Escape sequence

Last updated

In computer science, an escape sequence is a combination of characters that has a meaning other than the literal characters contained therein; [1] it is marked by one or more preceding (and possibly terminating) characters. [2]

Contents

Examples

Control sequences

When directed this series of characters is used to change the state of computers and their attached peripheral devices, rather than to be displayed or printed as regular data bytes would be, these are also known as control sequences, reflecting their use in device control, beginning with the Control Sequence Initiator - originally the "escape character" ASCII code - character 27 (decimal) - often written "Esc" on keycaps.

With the introduction of ANSI terminals most escape sequences began with the two characters "ESC" then "[" or a specially-allocated CSI character with a code 155 (decimal).

Not all control sequences used an escape character; for example:

Escape sequences in communications are commonly used when a computer and a peripheral have only a single channel through which to send information back and forth (so escape sequences are an example of in-band signaling). [11] [12] They were common when most dumb terminals used ASCII with 7 data bits for communication, and sometimes would be used to switch to a different character set for "foreign" or graphics characters that would otherwise been restricted by the 128 codes available in 7 data bits. Even relatively "dumb" terminals responded to some escape sequences, including the original mechanical Teletype printers (on which "glass Teletypes" or VDUs were based) responded to characters 27 and 31 to alternate between letters and figures modes.

Keyboard

An escape character is usually assigned to the Esc key on a computer keyboard, and can be sent in other ways than as part of an escape sequence. For example, the Esc key may be used as an input character in editors such as vi, [13] or for backing up one level in a menu in some applications. [14] The Hewlett Packard HP 2640 terminals had a key for a "display functions" mode which would display graphics for all control characters, including Esc, to aid in debugging applications.

If the Esc key and other keys that send escape sequences are both supposed to be meaningful to an application, an ambiguity arises if a character terminal is in use. When the application receives the ASCII escape character, it is not clear whether that character is the result of the user pressing the Esc key or whether it is the initial character of an escape sequence (e.g., resulting from an arrow key press). The traditional method of resolving the ambiguity is to observe whether or not another character quickly follows the escape character. If not, it is assumed not to be part of an escape sequence. This heuristic can fail under some circumstances, especially without fast modern communication speeds.

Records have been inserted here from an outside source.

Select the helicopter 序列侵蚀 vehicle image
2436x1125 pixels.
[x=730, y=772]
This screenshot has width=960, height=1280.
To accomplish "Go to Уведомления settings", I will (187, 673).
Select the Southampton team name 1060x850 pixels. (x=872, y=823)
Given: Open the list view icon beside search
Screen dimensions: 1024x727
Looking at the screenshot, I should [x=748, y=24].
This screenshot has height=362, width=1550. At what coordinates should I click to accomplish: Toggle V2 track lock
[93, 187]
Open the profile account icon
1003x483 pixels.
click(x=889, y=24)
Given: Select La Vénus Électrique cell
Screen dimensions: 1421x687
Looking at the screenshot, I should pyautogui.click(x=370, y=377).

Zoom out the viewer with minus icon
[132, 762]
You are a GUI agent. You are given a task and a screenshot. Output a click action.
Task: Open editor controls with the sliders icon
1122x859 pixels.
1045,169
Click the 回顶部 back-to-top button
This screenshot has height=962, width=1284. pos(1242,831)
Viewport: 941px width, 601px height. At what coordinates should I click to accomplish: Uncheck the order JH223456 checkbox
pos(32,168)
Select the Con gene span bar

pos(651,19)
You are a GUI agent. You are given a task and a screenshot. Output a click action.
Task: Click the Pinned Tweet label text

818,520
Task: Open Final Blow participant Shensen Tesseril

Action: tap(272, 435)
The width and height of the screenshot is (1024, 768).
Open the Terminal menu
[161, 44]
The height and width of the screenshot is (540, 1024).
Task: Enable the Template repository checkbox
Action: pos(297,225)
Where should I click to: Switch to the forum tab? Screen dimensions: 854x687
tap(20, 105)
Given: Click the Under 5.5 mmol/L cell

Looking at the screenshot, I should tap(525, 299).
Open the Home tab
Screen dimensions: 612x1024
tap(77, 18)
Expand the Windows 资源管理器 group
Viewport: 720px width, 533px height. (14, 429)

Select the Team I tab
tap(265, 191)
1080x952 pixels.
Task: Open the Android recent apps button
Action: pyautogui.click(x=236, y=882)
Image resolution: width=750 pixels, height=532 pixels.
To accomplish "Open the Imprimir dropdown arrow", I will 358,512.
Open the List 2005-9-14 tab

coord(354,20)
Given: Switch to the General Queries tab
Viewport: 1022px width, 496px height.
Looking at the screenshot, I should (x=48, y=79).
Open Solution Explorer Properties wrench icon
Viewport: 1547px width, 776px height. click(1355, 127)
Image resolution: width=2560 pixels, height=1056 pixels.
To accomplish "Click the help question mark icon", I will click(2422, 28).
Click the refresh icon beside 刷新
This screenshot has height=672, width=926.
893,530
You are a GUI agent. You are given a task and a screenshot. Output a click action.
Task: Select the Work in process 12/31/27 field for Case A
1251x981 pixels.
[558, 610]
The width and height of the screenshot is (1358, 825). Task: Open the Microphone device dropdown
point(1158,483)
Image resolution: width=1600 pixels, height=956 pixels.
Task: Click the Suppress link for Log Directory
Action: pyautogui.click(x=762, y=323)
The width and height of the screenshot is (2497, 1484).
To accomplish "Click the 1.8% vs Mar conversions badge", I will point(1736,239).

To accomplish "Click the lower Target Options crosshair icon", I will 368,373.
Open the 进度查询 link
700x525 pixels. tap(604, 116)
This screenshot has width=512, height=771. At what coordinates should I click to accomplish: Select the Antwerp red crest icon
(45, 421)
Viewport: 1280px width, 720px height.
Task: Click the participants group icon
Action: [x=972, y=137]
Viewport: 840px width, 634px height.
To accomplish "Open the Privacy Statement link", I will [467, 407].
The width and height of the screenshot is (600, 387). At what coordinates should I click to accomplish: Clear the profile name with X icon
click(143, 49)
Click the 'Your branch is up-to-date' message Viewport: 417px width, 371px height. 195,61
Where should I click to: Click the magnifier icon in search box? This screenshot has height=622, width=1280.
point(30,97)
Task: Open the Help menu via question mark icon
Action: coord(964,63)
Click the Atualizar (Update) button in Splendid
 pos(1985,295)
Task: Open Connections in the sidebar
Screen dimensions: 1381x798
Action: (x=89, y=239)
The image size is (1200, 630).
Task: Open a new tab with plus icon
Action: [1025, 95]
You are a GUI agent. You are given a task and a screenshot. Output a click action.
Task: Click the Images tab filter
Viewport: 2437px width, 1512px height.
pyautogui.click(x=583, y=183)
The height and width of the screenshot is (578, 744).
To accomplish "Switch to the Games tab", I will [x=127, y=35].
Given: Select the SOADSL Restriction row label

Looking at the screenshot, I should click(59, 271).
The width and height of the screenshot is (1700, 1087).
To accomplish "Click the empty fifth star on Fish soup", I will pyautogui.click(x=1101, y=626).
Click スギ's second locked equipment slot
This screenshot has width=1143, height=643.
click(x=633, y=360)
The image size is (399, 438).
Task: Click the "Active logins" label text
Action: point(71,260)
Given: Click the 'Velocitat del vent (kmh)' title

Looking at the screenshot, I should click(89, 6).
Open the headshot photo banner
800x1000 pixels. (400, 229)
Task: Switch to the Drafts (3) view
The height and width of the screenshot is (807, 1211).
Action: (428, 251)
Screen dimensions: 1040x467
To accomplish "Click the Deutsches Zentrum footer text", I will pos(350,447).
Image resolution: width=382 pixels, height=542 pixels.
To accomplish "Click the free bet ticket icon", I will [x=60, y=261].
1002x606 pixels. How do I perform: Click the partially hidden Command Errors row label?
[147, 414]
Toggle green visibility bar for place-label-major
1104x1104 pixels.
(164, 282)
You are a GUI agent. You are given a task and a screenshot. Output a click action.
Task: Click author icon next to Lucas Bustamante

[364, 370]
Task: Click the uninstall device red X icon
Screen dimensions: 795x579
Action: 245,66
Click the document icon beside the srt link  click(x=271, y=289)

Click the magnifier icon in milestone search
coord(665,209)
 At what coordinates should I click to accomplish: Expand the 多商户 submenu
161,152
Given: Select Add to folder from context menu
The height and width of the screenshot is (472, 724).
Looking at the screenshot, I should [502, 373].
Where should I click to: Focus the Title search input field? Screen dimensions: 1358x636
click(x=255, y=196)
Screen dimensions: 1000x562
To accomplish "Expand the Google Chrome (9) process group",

Escape sequences date back at least to the 1874 Baudot code. [15] [16] [17]

Modem control

The Hayes command set, for instance, defines a single escape sequence, +++ . (In order to interpret +++, which may be a part of data, as the escape sequence, the sender stops communication for one second before and after the +++.) When the modem encounters this in a stream of data, it switches from its normal mode of operation, which simply sends any characters to the phone, to a command mode in which the following data is assumed to be a part of the command language. You can switch back to the online mode by sending the O command.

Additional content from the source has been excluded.